TASKS AND EXERCISES:
(1) In the story about Jazzmin's illness, decide whether each statement agrees with it: (a) NeuroMyelitis Optica has no known cure; (b) Jazzmin could not breathe on her own for about a month; (c) Jazzmin's acceptance letter from the University of Miami came the day after Christmas. Answer yes or no for each, and quote the words that decide it.
(2) List every person the story about Jazzmin's illness names.

TEXT:
##############################
And it would take eight more days before they would even know what was wrong.
“At one point, I thought I was going to die,’’ Jazzmin said. “I was just so frightened.’’
She spent the next five weeks in intensive care, diagnosed with a rare disease, called NeuroMyelitis Optica (NMO), an autoimmune disorder that attacks the nervous system and is especially aggressive on young people. It’s not clear how many people have the disease because it is often misdiagnosed as Multiple Sclerosis. And there is no known cure. Patients sometimes relapse.
Over the next few months, Jazzmin — once an active, determined and independent teenager — struggled daily with the physical and emotional pain of realizing her life probably was never going to be the same.
Simple things, like being able to hold a spoon, seemed out of reach.
For a young woman whose dreams had never seemed far from her grasp, it was like learning her ABCs all over again. She could see only shadows; she couldn’t move her arms or legs, and she didn’t know when — or whether — she would be well again.
Her father, Tim Peluchette, recalls the sight of his daughter in intensive care, hooked to a ventilator, unable to help her.
“I, just, I just cried, seeing the tube in her, she was hooked up to tubes and couldn’t move,’’ he recalls.
It would be almost two weeks before she could breathe on her own. But gradually, and with the help of her family and a group of doctors, nurses and therapists, she slowly began to see and move again.
“It’s almost like you’re back as a baby. You almost have to go through the psychological and physical development stages again,’’ said Beth Fletcher, Jazzmin’s nurse, massage therapist and one of her closest supporters.
“There would be times that I would go in and massage her, and she would be in so much pain,’’ Fletcher said. “So I taught her the names of the muscles, so she learned the names and essentially, what she did was she became part of her recovery. I enrolled her in her own healing process.’’
Within a few months, Jazzmin returned to her studies at FIU and enrolled in computer-assisted classes. She was still determined to get into UM, even though she quietly admitted she was worried about how students would look at her in a wheelchair.
“She worried that people would feel sorry for her. That was another hurdle she had to get through. She didn’t want people to pity her,’’ Fletcher said.
By the time she returned to the family’s Biscayne Park home in September, her parents had partially retrofitted it to accommodate her wheelchair.
Still, she does not know whether she will ever walk again. Rehab is costly, and the hospital bills have absorbed all the family’s savings. Since UM is a private school, her wish is to get some help with her some of her college expenses.
The family also needs help with medical equipment for Jazzmin.
She was nominated for Wish Book by Scott Roy of Miami’s Lois Pope Life Center, who, upon hearing about her determination, was impressed with her life story.
Tim Peluchette says his daughter’s determination also has left him amazed.
“Every day is a new day,’’ he said.
But one thing is certain.
Jazzmin will go to the University of Miami.
She received her acceptance letter for the fall semester the day after Christmas.
“I guess there is a bigger plan for me and I just haven’t figured it out yet,’’ Jazzmin said.
##############################
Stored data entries
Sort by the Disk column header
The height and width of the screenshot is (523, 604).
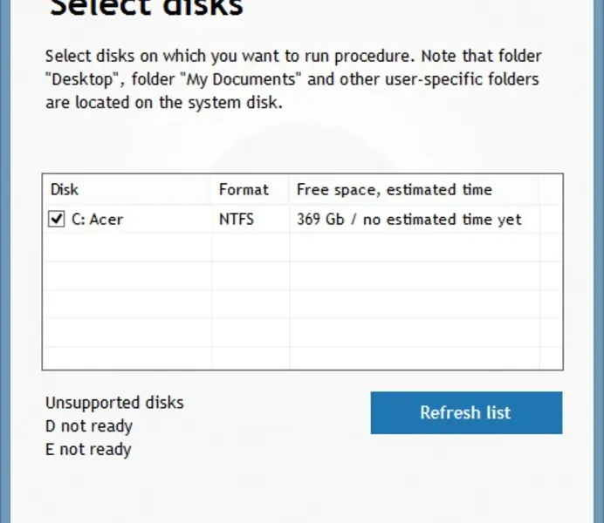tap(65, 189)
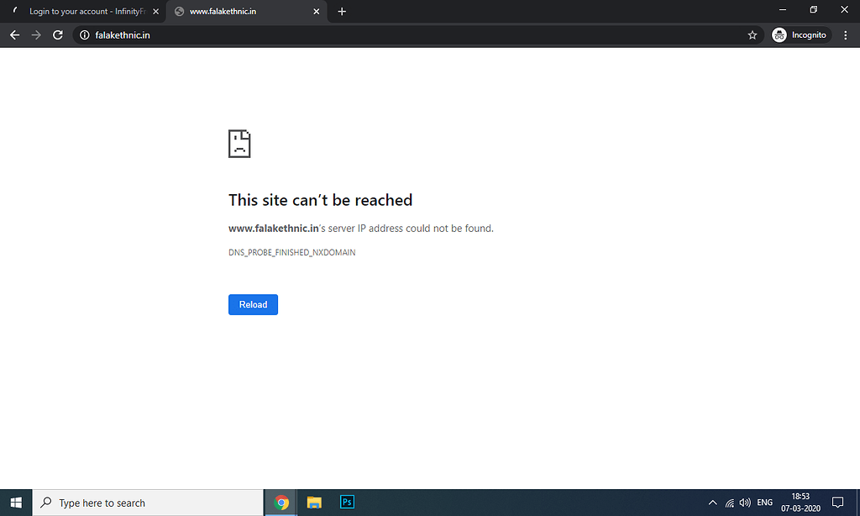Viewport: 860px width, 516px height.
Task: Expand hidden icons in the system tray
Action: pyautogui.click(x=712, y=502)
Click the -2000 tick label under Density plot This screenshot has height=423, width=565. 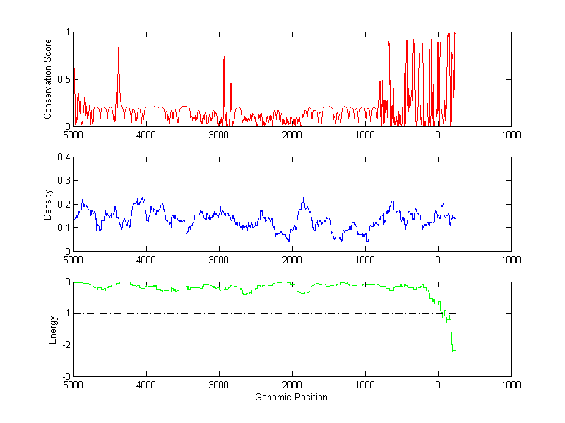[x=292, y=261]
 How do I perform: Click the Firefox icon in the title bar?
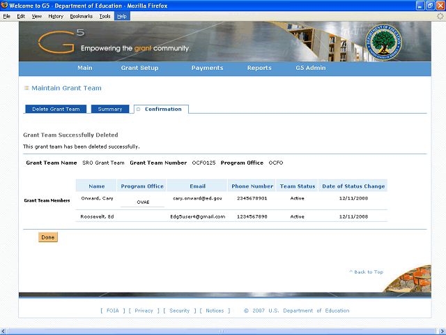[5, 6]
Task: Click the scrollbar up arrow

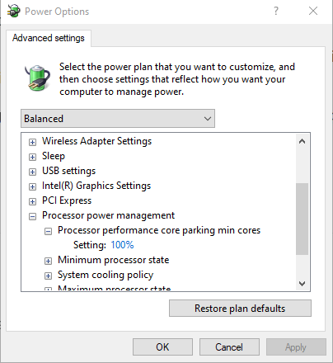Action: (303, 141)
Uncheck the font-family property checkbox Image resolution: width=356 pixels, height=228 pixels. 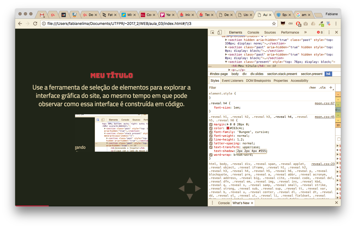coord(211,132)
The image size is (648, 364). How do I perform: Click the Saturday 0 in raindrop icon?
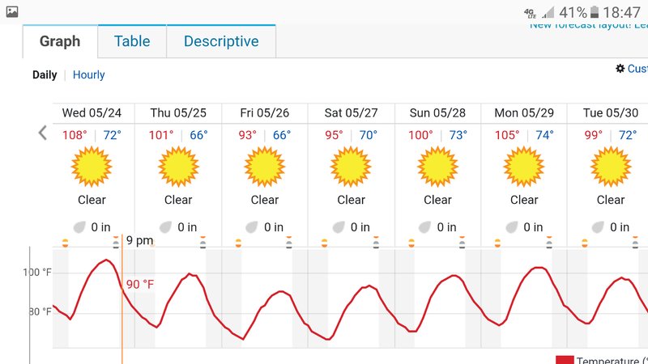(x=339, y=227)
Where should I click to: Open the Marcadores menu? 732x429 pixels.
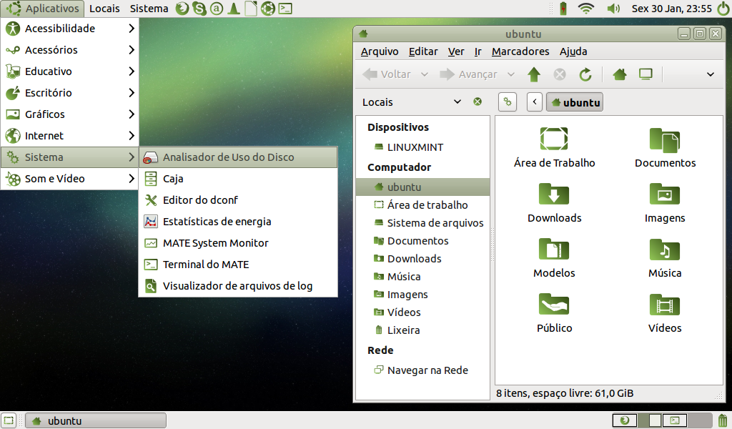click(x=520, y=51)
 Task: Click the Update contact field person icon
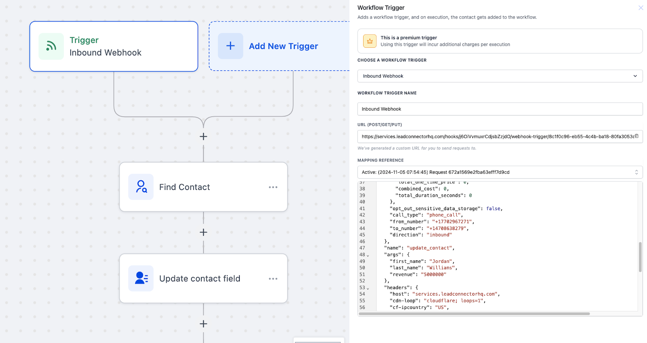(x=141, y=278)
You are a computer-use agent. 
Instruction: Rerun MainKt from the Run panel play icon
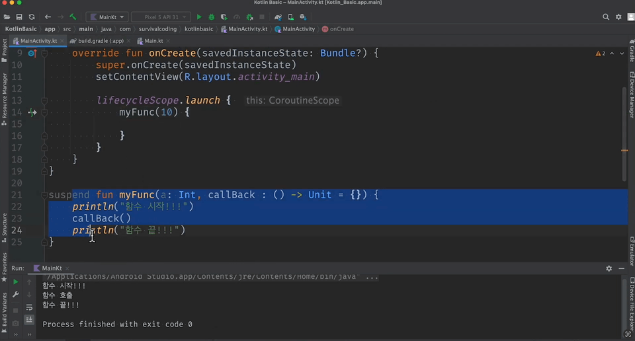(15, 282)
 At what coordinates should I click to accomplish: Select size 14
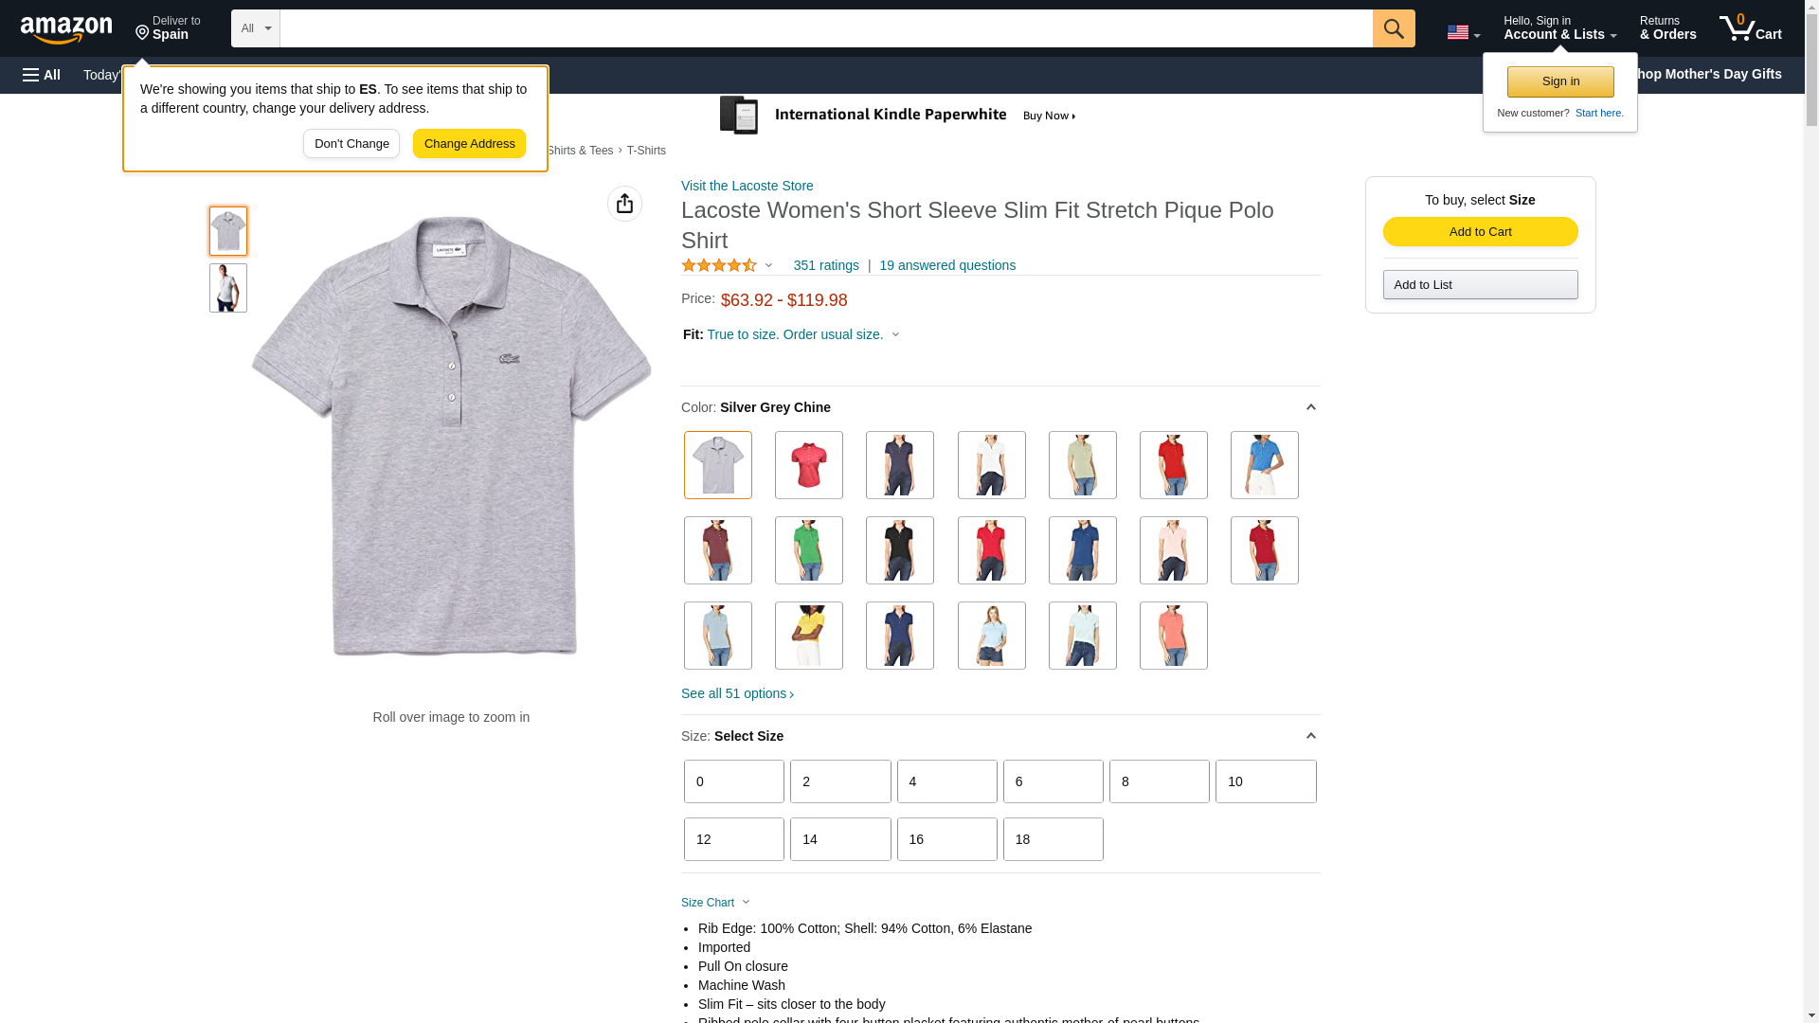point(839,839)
##############################
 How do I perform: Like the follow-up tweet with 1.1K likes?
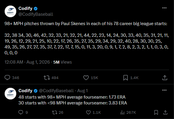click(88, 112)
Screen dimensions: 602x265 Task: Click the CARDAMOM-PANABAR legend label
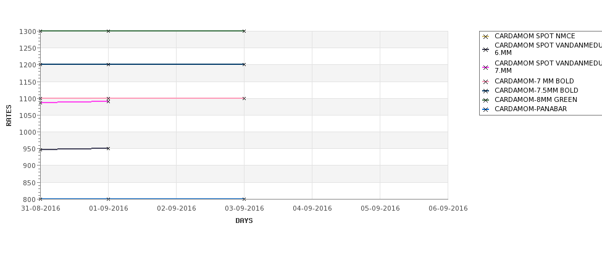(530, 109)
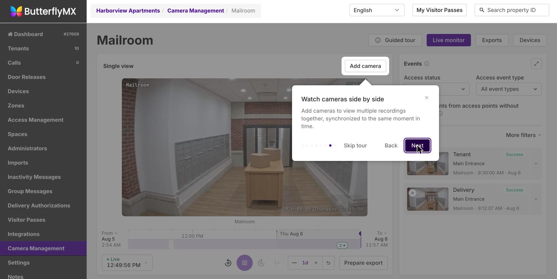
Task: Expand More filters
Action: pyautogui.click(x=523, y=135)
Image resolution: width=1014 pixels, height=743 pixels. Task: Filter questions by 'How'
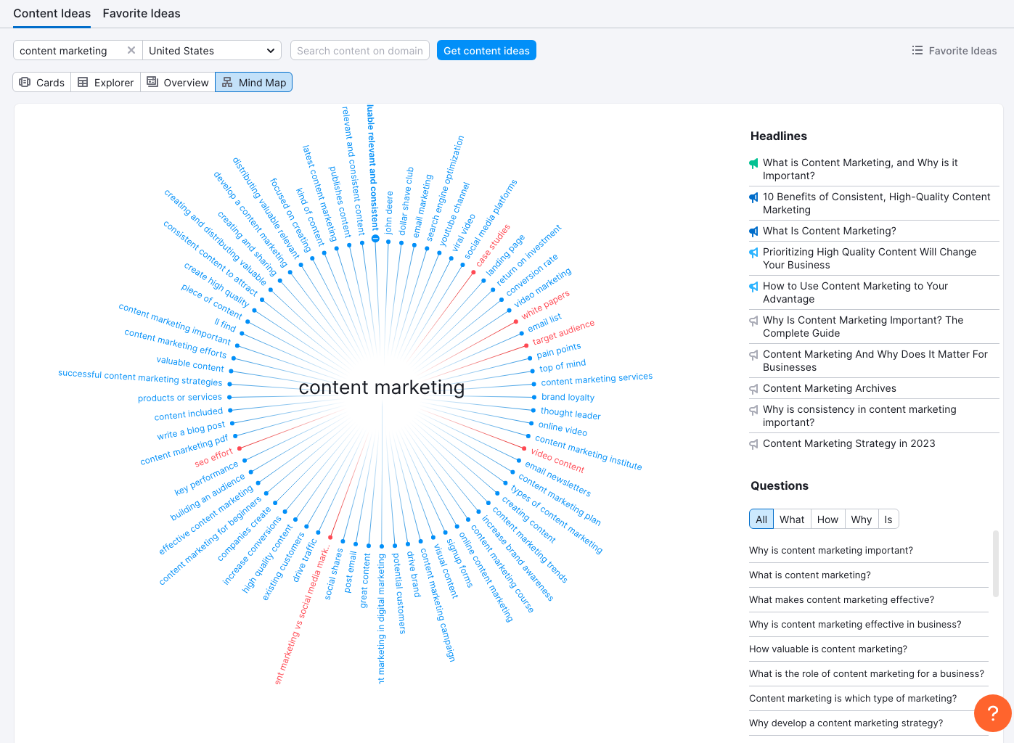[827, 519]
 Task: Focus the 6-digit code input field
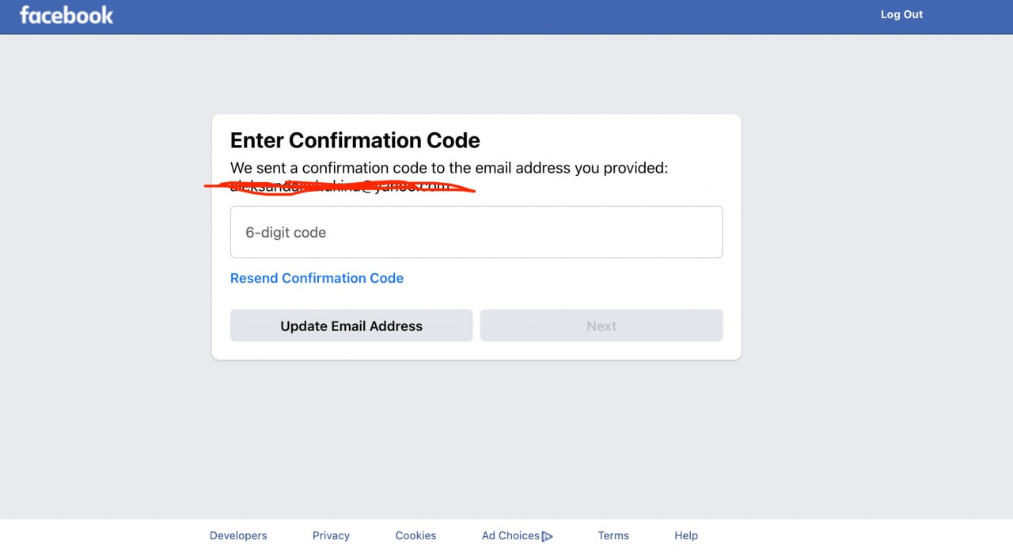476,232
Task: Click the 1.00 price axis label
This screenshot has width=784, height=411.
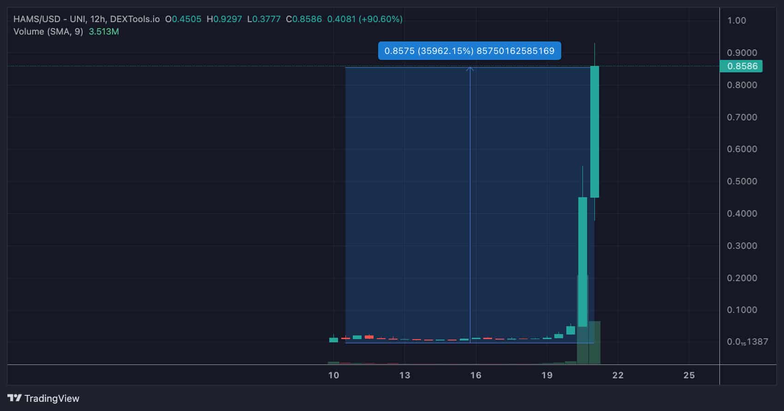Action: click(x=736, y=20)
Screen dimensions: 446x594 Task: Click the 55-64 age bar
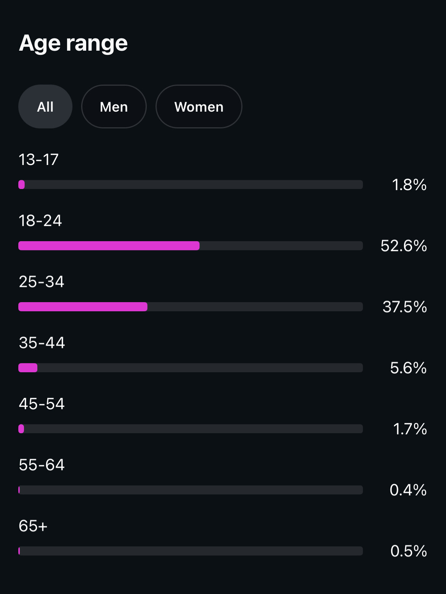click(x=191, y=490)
##############################
SOLUTIONS TO THE TASKS:
(1)
(a) Yes: "And there is no known cure."
(b) No: "It would be almost two weeks before she could breathe on her own."
(c) Yes: "She received her acceptance letter for the fall semester the day after Christmas."

(2) Jazzmin, Tim Peluchette, Beth Fletcher, Scott Roy